Cadmium at a non-toxic dose alters gene expression in mouse testes

• Published in: Toxicology letters Vol. 154; no. 3; pp. 191 - 200
• Main Authors: Zhou, Tong, Jia, Xiaodong, Chapin, Robert E., Maronpot, Robert R., Harris, Martha W., Liu, Jie, Waalkes, Michael P., Eddy, Edward M.
• Format: Journal Article
• Language: English
• Published: Shannon Elsevier Ireland Ltd 30.12.2004; Amsterdam Elsevier Science
• Subjects: Animals; Apoptosis - drug effects; Biological and medical sciences; Cadmium; Cadmium - pharmacokinetics; Cadmium - toxicity; Cell Cycle - drug effects; Cell Proliferation - drug effects; Chemical and industrial products toxicology. Toxic occupational diseases; DNA Damage - drug effects; DNA Repair - drug effects; Gene Expression Profiling; Gene Expression Regulation - drug effects; Male; Medical sciences; Metals and various inorganic compounds; Mice; Microarray; Mouse; Oligonucleotide Array Sequence Analysis; Real-time RT-PCR; Testes; Testis - drug effects; Testis - metabolism; Testis - pathology; Toxicology; Real-time RT-PCR; Cadmium; Mouse; Microarray; Testes; RNA-directed DNA polymerase; Enzyme; Toxicity; Transferases; Rodentia; DNA chip; Gene expression; Real time; Testicle; Male genital system; Heavy metal; Nucleotidyltransferases; Vertebrata; Mammalia; Animal; Dose; Reverse transcription polymerase chain reaction
• ISSN: 0378-4274; 1879-3169
• DOI: 10.1016/j.toxlet.2004.07.015

The testes are important targets of cadmium (Cd)-induced toxicity and carcinogenicity in rodents.
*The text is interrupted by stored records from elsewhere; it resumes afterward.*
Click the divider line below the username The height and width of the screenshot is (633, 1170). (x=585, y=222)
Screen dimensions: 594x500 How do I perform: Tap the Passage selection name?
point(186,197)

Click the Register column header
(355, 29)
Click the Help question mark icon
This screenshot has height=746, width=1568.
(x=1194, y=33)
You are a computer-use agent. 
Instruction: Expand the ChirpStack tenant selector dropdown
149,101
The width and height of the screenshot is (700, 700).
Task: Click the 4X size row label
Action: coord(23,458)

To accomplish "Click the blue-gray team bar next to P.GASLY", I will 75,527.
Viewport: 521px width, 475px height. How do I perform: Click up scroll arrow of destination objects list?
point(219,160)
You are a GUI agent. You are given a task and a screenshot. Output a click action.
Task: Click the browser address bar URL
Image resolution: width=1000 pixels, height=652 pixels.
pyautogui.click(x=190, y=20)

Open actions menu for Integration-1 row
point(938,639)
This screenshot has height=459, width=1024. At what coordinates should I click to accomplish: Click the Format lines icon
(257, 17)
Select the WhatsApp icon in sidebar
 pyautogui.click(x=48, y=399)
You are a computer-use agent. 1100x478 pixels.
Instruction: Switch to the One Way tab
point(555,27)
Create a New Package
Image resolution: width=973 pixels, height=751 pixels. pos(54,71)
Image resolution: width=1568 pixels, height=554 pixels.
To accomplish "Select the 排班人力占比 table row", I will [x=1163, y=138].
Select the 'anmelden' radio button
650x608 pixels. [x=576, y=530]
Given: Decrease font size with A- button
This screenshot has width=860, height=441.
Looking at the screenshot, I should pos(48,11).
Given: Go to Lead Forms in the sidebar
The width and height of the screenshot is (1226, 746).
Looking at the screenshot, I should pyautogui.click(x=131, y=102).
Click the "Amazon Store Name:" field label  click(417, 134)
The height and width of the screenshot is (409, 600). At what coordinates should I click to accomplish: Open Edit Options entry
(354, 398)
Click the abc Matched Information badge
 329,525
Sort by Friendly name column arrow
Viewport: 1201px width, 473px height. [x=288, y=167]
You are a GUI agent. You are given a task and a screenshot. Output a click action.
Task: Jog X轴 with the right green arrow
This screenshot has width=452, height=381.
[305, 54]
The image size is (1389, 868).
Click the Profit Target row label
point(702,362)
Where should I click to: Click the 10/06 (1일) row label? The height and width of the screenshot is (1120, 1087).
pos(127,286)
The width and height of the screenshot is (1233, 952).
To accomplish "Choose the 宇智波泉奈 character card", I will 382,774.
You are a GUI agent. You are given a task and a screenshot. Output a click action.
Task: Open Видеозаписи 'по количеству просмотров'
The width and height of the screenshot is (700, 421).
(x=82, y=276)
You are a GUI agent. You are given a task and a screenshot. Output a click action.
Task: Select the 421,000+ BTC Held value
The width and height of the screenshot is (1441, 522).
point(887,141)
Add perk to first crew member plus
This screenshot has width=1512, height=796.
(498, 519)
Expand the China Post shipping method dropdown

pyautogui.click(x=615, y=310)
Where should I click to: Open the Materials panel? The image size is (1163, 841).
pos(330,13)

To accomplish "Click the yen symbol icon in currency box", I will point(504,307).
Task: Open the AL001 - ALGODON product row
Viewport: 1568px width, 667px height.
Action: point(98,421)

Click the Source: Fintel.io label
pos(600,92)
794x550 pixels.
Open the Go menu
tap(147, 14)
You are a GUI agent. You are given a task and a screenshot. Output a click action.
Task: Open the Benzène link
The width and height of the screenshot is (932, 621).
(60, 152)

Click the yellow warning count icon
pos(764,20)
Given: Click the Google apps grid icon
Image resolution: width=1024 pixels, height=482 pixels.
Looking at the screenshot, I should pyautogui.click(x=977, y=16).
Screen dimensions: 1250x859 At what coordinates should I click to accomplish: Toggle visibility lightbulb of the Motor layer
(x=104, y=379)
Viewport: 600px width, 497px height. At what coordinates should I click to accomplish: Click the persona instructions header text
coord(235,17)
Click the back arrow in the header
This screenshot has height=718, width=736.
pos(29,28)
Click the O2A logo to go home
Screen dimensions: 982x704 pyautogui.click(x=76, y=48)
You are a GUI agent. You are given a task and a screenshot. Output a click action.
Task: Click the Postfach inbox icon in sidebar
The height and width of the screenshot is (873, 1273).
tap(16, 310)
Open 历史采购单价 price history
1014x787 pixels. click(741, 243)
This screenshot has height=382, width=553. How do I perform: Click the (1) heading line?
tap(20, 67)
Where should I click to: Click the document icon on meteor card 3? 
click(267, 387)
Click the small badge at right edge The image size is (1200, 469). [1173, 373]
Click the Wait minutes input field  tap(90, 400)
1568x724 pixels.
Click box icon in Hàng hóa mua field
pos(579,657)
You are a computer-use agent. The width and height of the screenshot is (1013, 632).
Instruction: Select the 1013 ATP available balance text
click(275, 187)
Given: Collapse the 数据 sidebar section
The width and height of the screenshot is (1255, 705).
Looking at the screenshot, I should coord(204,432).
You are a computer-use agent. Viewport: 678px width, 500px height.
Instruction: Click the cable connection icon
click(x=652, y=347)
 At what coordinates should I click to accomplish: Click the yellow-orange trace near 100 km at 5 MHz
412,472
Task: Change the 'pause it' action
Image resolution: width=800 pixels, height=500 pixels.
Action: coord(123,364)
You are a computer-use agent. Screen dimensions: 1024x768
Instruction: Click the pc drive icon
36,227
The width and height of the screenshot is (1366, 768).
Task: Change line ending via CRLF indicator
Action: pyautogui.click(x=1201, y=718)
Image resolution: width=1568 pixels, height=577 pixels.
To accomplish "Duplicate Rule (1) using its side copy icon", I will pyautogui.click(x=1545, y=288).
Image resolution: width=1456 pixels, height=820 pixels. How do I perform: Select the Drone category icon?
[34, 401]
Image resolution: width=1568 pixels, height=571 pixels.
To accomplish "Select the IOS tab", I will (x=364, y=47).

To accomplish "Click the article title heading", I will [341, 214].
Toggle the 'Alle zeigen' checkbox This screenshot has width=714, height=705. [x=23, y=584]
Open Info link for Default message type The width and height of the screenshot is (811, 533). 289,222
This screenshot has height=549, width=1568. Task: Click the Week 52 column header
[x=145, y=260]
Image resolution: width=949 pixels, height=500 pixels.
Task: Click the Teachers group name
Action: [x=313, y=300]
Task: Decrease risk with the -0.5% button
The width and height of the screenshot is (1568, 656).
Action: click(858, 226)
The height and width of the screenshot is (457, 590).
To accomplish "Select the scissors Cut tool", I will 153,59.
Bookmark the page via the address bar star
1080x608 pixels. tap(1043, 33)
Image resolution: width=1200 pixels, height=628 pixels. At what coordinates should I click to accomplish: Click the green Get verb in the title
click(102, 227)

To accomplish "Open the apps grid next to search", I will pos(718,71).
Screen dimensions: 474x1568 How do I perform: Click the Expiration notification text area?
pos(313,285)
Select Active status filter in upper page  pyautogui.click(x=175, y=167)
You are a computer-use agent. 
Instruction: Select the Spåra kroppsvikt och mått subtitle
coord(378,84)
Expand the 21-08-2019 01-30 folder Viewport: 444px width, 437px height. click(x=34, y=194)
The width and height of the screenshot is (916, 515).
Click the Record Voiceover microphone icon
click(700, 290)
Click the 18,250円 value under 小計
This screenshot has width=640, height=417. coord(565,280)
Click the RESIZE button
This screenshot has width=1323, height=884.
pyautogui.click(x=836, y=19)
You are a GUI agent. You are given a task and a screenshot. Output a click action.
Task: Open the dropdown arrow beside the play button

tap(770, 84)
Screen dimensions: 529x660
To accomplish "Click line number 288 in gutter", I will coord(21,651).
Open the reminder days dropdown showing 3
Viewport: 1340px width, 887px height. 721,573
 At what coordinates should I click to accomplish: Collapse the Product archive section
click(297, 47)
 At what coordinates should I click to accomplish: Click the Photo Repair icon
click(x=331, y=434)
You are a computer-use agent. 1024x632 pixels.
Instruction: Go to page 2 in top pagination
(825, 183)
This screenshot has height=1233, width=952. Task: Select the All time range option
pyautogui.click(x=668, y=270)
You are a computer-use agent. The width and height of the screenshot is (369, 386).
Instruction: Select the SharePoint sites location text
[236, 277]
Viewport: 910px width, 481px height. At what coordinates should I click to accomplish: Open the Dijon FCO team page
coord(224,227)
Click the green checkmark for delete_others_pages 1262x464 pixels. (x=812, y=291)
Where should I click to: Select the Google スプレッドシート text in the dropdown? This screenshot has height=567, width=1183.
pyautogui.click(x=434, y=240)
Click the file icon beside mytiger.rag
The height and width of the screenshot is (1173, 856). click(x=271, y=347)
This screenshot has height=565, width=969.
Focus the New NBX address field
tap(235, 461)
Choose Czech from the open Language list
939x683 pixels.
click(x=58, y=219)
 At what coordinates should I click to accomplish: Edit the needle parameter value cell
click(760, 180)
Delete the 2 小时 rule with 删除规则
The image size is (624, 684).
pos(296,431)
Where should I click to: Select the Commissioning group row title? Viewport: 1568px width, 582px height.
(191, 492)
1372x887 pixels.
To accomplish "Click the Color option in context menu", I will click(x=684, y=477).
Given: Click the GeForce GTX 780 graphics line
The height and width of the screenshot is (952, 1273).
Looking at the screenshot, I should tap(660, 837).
Exposure to Cd at environmentally relevant low levels is a significant human health concern, but the effects of Cd on the rodent testes at doses that do not cause overt lesions are poorly defined. We used cDNA microarray and quantitative real-time RT-PCR assays to determine gene expression profiles in the testes of CD-1 mice 12–72 h after a single s.c. injection of 5 μmol/kg CdCl 2. This dose of Cd did not produce overt histopathological changes, but clearly altered the expression of some genes that are likely to be important in toxicity responses. The most significant changes in gene expression occurred 24 h after treatment, corresponding to when the highest level of Cd was detected in the testes. Increased expression of the C- myc and Egr1 genes strongly suggests acute stress responses. Repressed expression of cell cycle-regulated cyclin B1 and CDC2 proteins indicates a potential for causing G2/M arrest and disturbance of meiosis. Decreased expression of pro-apoptotic genes, particularly Casp3, and DNA repair genes possibly contributes to Cd-induced carcinogenesis. These results indicate that changes in gene expression occur well before overt effects of Cd-induced testicular toxicity and carcinogenicity are apparent.